DATA FOR THIS TASK
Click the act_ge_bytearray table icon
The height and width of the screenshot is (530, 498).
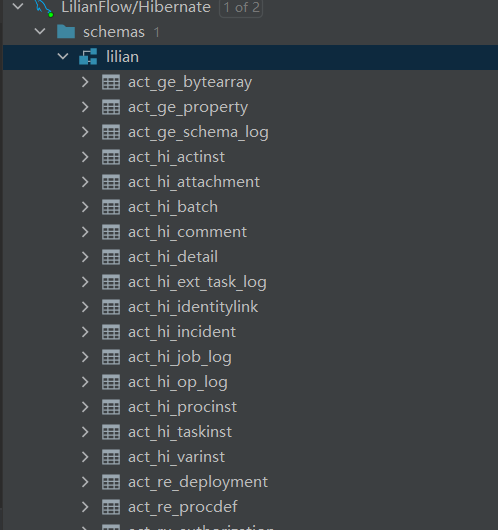(x=111, y=82)
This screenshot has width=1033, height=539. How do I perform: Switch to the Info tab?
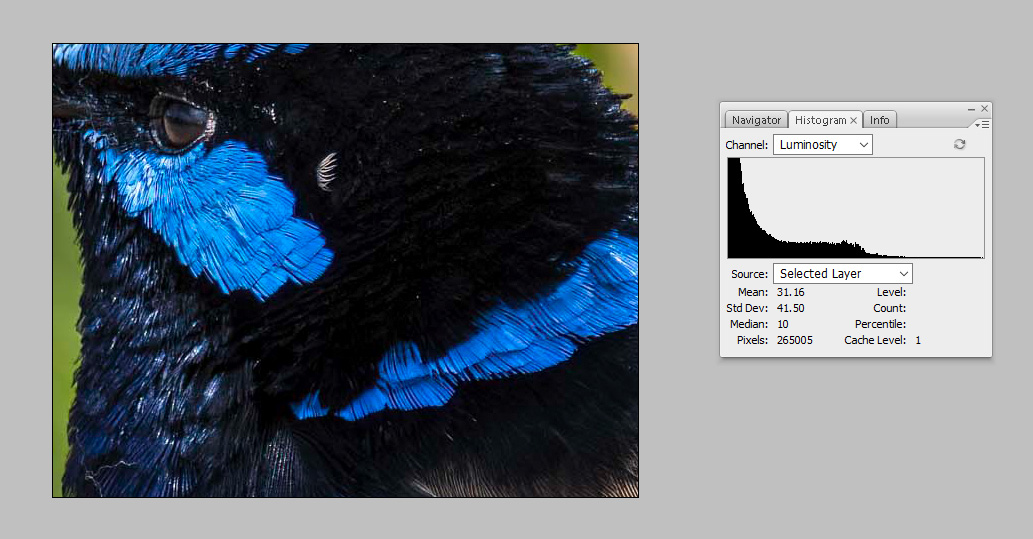click(x=879, y=120)

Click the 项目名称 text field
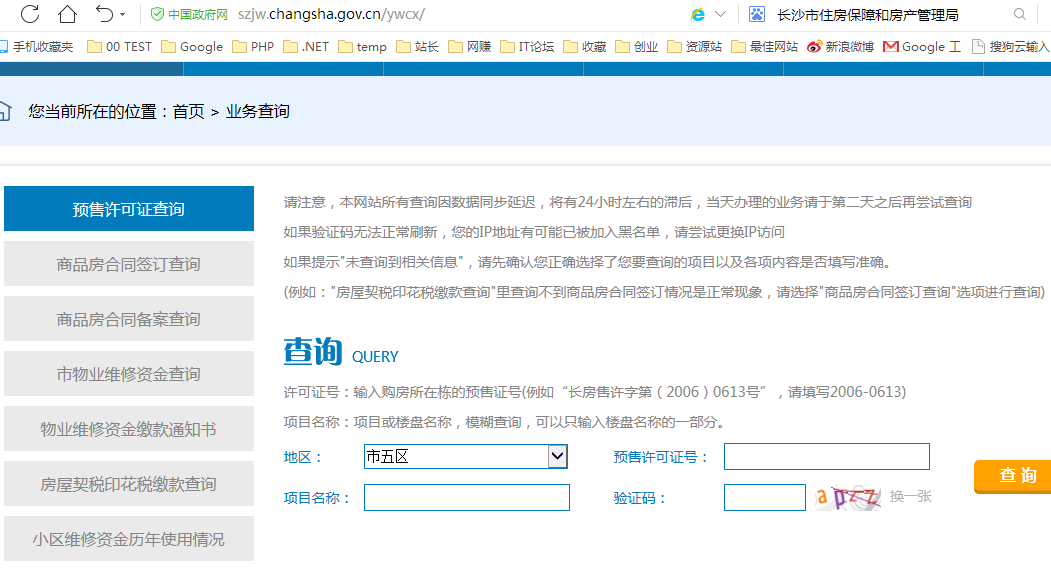click(466, 497)
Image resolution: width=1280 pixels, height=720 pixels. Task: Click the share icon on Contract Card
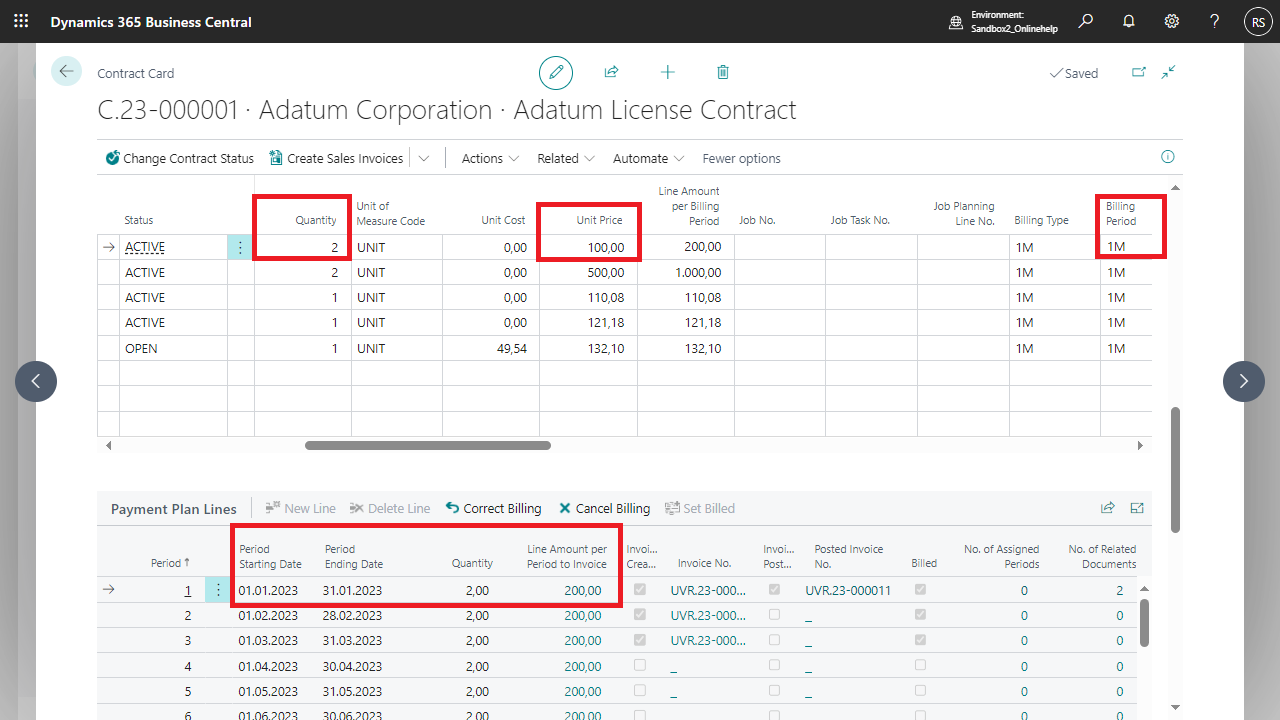tap(611, 73)
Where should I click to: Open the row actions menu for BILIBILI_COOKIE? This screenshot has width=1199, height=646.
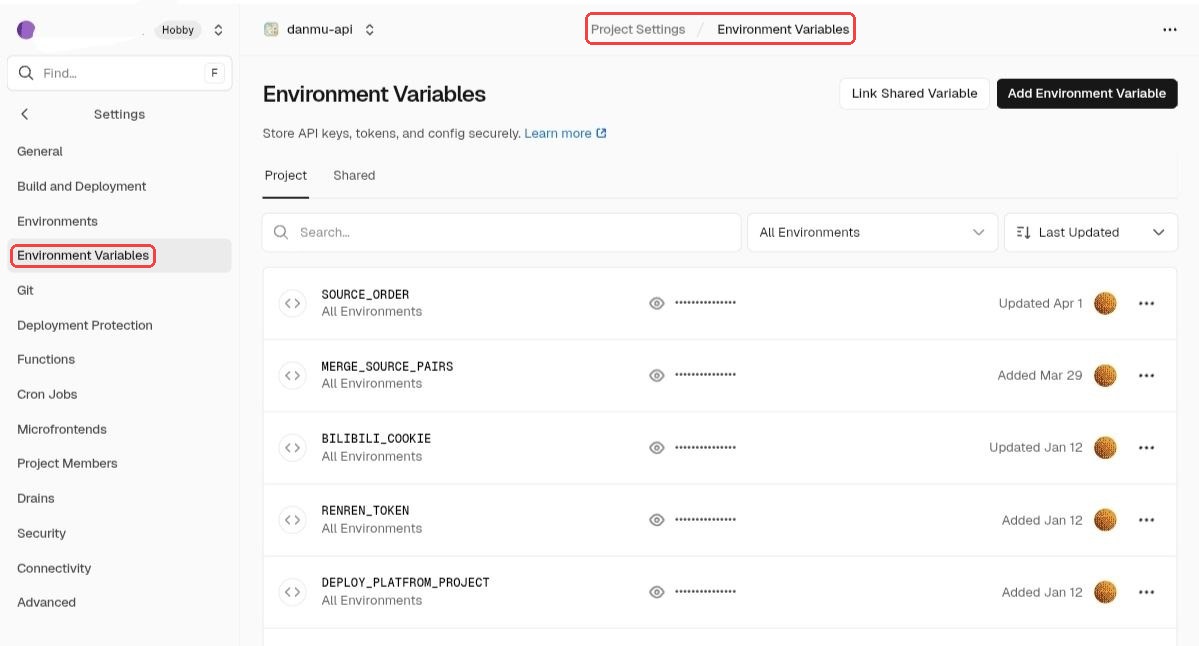point(1146,447)
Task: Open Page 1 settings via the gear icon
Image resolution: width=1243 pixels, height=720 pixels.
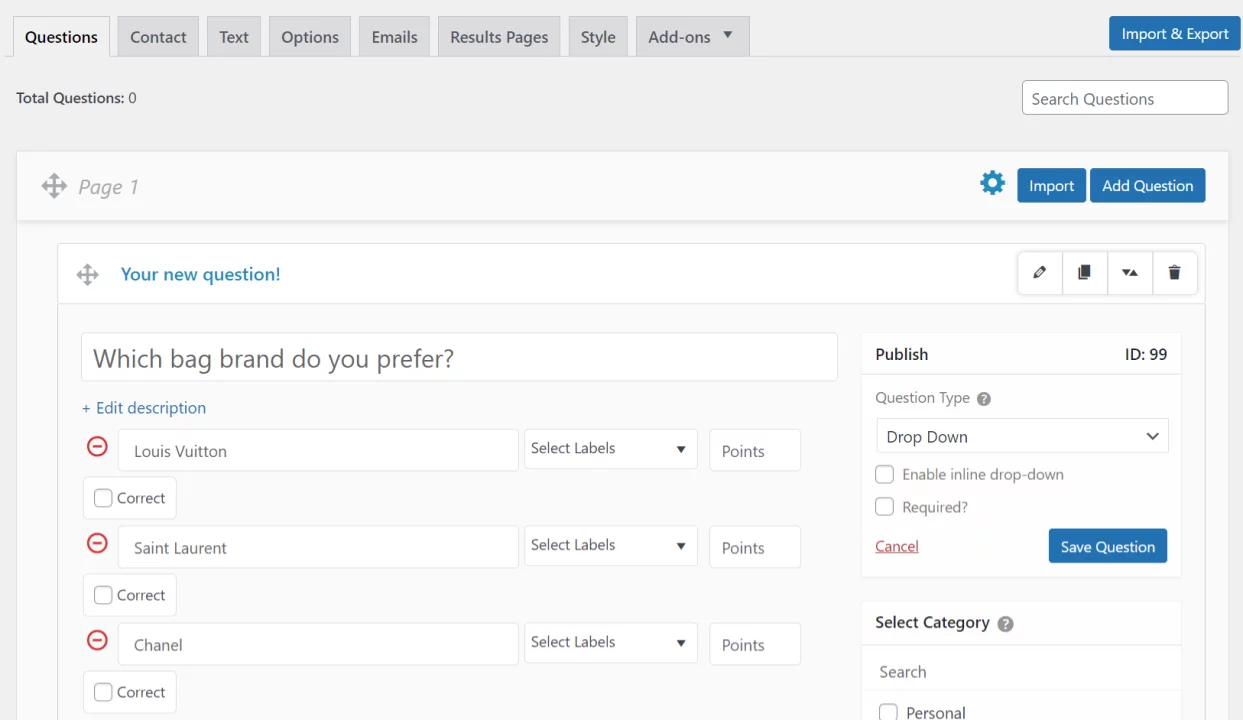Action: coord(992,183)
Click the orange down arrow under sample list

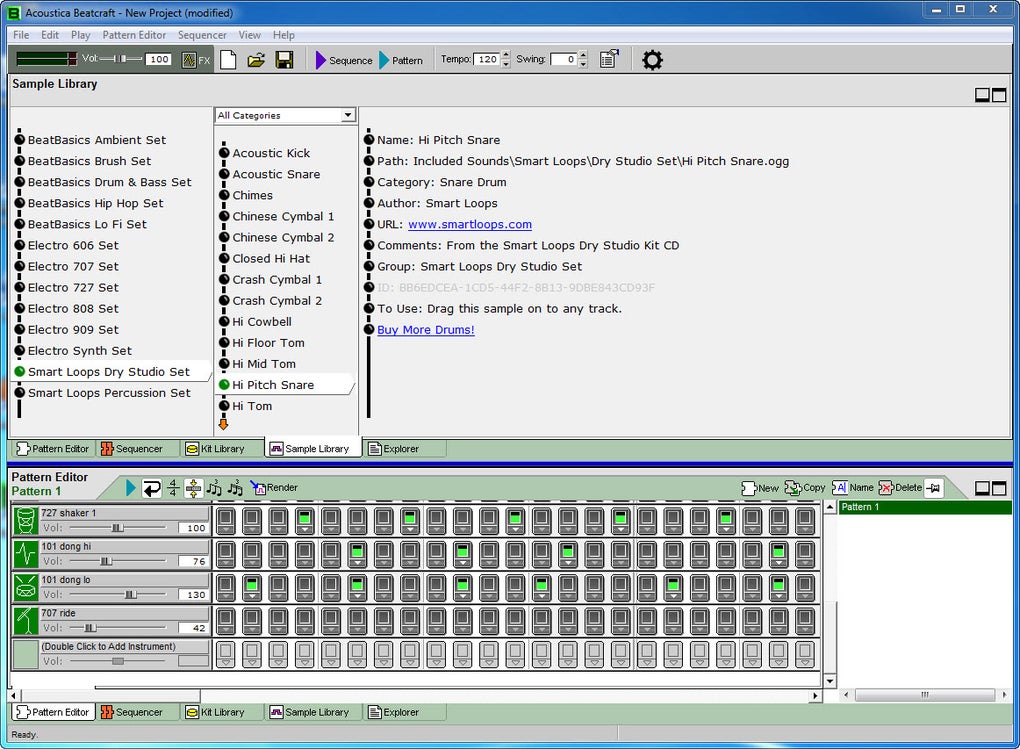point(223,424)
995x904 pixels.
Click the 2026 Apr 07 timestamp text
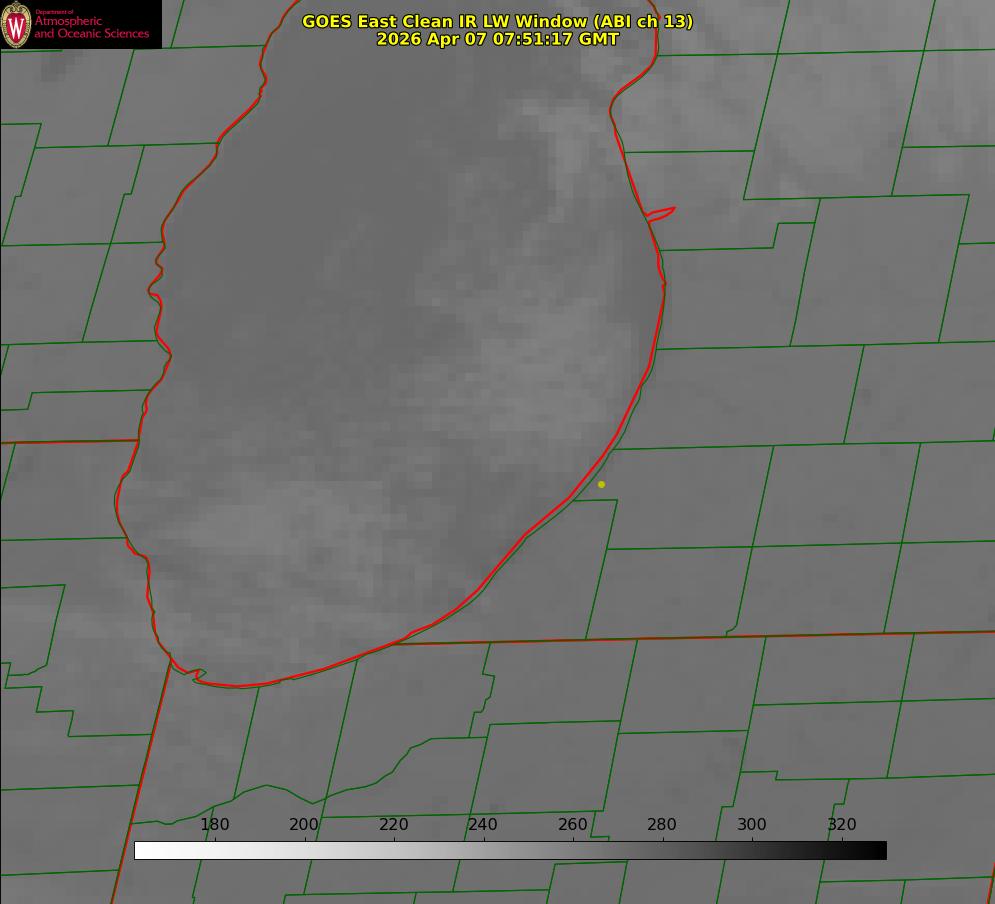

TASK DIRECTIONS
Leave out the images and write out the listing above exactly.

WRITTEN SOLUTION
Click the act_ge_bytearray table icon
The height and width of the screenshot is (530, 498).
(x=111, y=82)
This screenshot has width=1033, height=539. How do I perform: Switch to the Info tab?
click(x=879, y=120)

Click the 项目名称 text field
click(466, 497)
Image resolution: width=1280 pixels, height=720 pixels. Task: Click the share icon on Contract Card
tap(611, 73)
Where should I click to: Open the row actions menu for BILIBILI_COOKIE? This screenshot has width=1199, height=646.
point(1146,447)
Task: Open Page 1 settings via the gear icon
Image resolution: width=1243 pixels, height=720 pixels.
Action: coord(992,183)
Click the orange down arrow under sample list

point(223,424)
995x904 pixels.
Click the 2026 Apr 07 timestamp text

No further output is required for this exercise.